The shameful demise of due process
The shameful demise of due process
By Ronald Sokol
Copyright b y The International Herald Tribune
Published: August 18, 2006
AIX-EN-PROVENCE, France Bush and the law I
The ruling by a U.S. federal judge that the National Security Agency's secret wiretapping program is unconstitutional strikes a small note of hope in what is otherwise a shameful time for American justice.
Government lawyers are proposing that U.S. citizens can be detained and then tried in secret trials - in absentia, in some cases - using secret evidence that the accused cannot see. If evidence is obtained by coercion, government lawyers contend that it should still be allowed as a basis for conviction, thus rejecting almost 300 years of Anglo-American jurisprudence.
Almost 50 years ago, Chief Justice Earl Warren wrote that the "insistence upon putting the government to the task of proving guilt by means other than inquisition was engendered by historical abuses which are quite familiar." Unfortunately, these abuses are not familiar to the government lawyers who have circulated a draft of proposals that would have caused no notice in Nazi Germany or in the Soviet Union but that have never before been put forth in America.
The proposals provide that persons may be arrested and held indefinitely. There need be no sentence. No other civilized country permits such procedures. The United States has never before conceived of using them, neither during the two world wars nor during the Korean or Vietnam wars.
The voices raised against this trashing of the most fundamental notions of due process of law are not those of criminal defense attorneys but of military lawyers not known for their liberal views. Even they see these proposals as abhorrent and contrary to the most fundamental notions of due process.
If some felons or "unlawful combatants" escape conviction, societies are not destroyed. But when governments break with impunity the most fundamental rules of a civilized society, societies erode into authoritarian police states. Federal and state courts stand as a weak shield against that sad eventuality. For the past five years they have, for the most part, been silent and in some cases even supportive of the breakdown of the rule of law.
In short, Americans today live in a time of shame.
Much media attention has been given to the appointment of conservative judges by the current administration. Less widely known is the change that has occurred in the hiring practices of the Justice Department.

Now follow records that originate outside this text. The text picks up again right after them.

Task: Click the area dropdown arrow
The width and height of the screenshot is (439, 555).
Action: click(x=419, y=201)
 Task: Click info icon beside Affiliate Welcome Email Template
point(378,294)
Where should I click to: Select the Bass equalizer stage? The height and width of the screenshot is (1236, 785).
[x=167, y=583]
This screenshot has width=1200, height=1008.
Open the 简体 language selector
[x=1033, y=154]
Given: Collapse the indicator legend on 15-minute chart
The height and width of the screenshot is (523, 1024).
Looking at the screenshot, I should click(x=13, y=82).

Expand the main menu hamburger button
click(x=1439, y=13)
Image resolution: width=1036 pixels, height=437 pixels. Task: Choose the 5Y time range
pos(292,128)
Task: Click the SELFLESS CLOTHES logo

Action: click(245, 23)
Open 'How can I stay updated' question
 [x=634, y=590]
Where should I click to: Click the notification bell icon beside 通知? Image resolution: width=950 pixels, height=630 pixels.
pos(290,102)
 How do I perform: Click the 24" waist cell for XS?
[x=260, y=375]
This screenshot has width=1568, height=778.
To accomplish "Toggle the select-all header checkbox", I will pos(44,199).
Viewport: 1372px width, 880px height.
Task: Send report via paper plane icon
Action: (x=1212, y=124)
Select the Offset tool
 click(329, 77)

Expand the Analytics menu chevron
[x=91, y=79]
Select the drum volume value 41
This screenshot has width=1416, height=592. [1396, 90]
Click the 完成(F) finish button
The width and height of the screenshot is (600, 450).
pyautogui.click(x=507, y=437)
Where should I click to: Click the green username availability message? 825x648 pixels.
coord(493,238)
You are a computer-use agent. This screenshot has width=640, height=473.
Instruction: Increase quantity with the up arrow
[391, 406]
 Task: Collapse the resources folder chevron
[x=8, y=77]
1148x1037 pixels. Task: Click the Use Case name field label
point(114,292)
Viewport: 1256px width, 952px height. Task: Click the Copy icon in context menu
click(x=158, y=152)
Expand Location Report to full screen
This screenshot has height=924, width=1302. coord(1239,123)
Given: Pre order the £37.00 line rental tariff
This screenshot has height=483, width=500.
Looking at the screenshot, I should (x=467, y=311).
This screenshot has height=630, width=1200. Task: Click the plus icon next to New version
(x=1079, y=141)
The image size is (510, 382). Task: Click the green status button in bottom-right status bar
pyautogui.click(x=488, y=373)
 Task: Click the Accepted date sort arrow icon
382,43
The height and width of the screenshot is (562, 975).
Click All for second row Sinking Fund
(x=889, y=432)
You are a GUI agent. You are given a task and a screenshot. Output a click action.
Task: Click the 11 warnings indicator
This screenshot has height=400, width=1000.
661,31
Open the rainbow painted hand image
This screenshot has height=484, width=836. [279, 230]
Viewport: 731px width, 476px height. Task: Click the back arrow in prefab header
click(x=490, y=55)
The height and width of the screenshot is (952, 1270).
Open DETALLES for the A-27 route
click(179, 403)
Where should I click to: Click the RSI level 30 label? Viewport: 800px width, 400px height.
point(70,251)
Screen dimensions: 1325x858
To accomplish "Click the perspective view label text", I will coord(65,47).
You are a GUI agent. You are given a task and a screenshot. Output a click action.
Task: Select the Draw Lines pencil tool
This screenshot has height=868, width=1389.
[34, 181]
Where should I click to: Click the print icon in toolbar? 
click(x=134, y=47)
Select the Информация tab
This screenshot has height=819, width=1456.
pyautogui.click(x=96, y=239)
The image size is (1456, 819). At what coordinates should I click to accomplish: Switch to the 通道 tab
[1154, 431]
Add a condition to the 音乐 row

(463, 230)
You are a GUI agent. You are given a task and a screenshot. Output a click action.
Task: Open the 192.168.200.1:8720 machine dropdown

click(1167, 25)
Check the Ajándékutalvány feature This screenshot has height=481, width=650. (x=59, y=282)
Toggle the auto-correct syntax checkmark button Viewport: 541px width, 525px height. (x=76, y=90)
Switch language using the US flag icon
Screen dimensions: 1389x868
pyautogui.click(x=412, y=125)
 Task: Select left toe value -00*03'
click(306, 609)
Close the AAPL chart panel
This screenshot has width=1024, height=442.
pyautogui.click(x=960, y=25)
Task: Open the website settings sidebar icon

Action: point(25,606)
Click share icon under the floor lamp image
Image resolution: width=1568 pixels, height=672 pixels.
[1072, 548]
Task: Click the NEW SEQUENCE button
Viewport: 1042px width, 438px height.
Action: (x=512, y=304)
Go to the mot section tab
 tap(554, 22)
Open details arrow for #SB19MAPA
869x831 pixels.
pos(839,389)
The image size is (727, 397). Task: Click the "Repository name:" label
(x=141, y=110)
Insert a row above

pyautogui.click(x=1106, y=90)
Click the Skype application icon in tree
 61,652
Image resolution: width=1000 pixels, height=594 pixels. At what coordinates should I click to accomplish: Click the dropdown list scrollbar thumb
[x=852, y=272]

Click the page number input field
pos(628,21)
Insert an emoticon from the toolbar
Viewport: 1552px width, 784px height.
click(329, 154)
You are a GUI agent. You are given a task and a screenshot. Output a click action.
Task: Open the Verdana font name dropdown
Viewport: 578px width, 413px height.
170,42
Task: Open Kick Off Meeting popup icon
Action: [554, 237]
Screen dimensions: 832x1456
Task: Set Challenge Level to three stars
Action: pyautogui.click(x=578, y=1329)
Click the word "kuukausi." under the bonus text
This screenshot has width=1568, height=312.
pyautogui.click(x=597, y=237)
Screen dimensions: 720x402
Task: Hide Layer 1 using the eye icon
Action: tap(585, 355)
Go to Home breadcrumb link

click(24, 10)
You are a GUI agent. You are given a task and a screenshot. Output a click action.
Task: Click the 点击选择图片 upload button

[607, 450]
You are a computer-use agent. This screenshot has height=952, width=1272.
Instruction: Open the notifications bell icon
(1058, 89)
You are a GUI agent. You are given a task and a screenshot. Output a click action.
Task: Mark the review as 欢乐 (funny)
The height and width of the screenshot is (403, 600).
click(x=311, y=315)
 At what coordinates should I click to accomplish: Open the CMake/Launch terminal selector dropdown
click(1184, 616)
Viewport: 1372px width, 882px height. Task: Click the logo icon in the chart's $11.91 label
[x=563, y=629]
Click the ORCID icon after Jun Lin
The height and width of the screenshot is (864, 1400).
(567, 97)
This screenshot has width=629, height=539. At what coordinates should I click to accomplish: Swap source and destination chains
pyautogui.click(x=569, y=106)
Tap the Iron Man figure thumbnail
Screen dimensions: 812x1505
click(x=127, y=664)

Government lawyers used to be recruited solely on the basis of competence by internal, nonpolitical hiring committees. The current administration has placed the task of hiring government lawyers into the hands of political appointees who employ an ideological litmus test. The president's choice of attorney general has always been a political choice, of course, but the hiring of hundreds of lawyers within the department has hitherto never been ideologically based. The results of that practice are all too apparent.
What can citizens do today to resist the erosion of the most basic notions of due process that have always characterized the American legal tradition? Voting is essential, but beyond that one must, at the minimum, take a clear stand and make known that what is happening today within the executive branch of the U.S. government is fundamentally wrong.
One must, at the minimum, disassociate oneself by whatever means one can from such strange and novel concepts as "unlawful combatants," "detainees," redefining torture to exclude acts that are widely recognized as torture, the dismissal of habeas corpus, indefinite detention, secret trials, secret evidence, government-authorized kidnapping, punishment without trial and denying lawyers to those imprisoned.
All the above measures were abhorred by American governments of both political parties when they were used by the Soviet Union, by South Africa during the apartheid era, and by other police states that invoked the need for security to justify their acts.
It would be wrong to claim that America has an unblemished record of defending due process. The forced marches and displacement, if not genocide, of native Americans in the 19th century, the unpunished lynchings of the early 20th century, the flagrant racial discrimination that is a tragic theme of American history: These and other stains remind us that, as in other countries, there is much mythology in the American saga.
But if due process has not always been respected, it has been honored and proclaimed. All branches of government have sought fully to embrace it. At no time within my memory have fundamental notions of legality, deeply rooted in centuries of Anglo-American tradition, been so trod upon by an American government founded upon those very principles.
We live in a time of shame.
Ronald Sokol is a practicing American lawyer in Aix-en-Provence. He formerly taught and practiced constitutional litigation in the U.S. federal courts, and is the author of "Federal Habeas Corpus."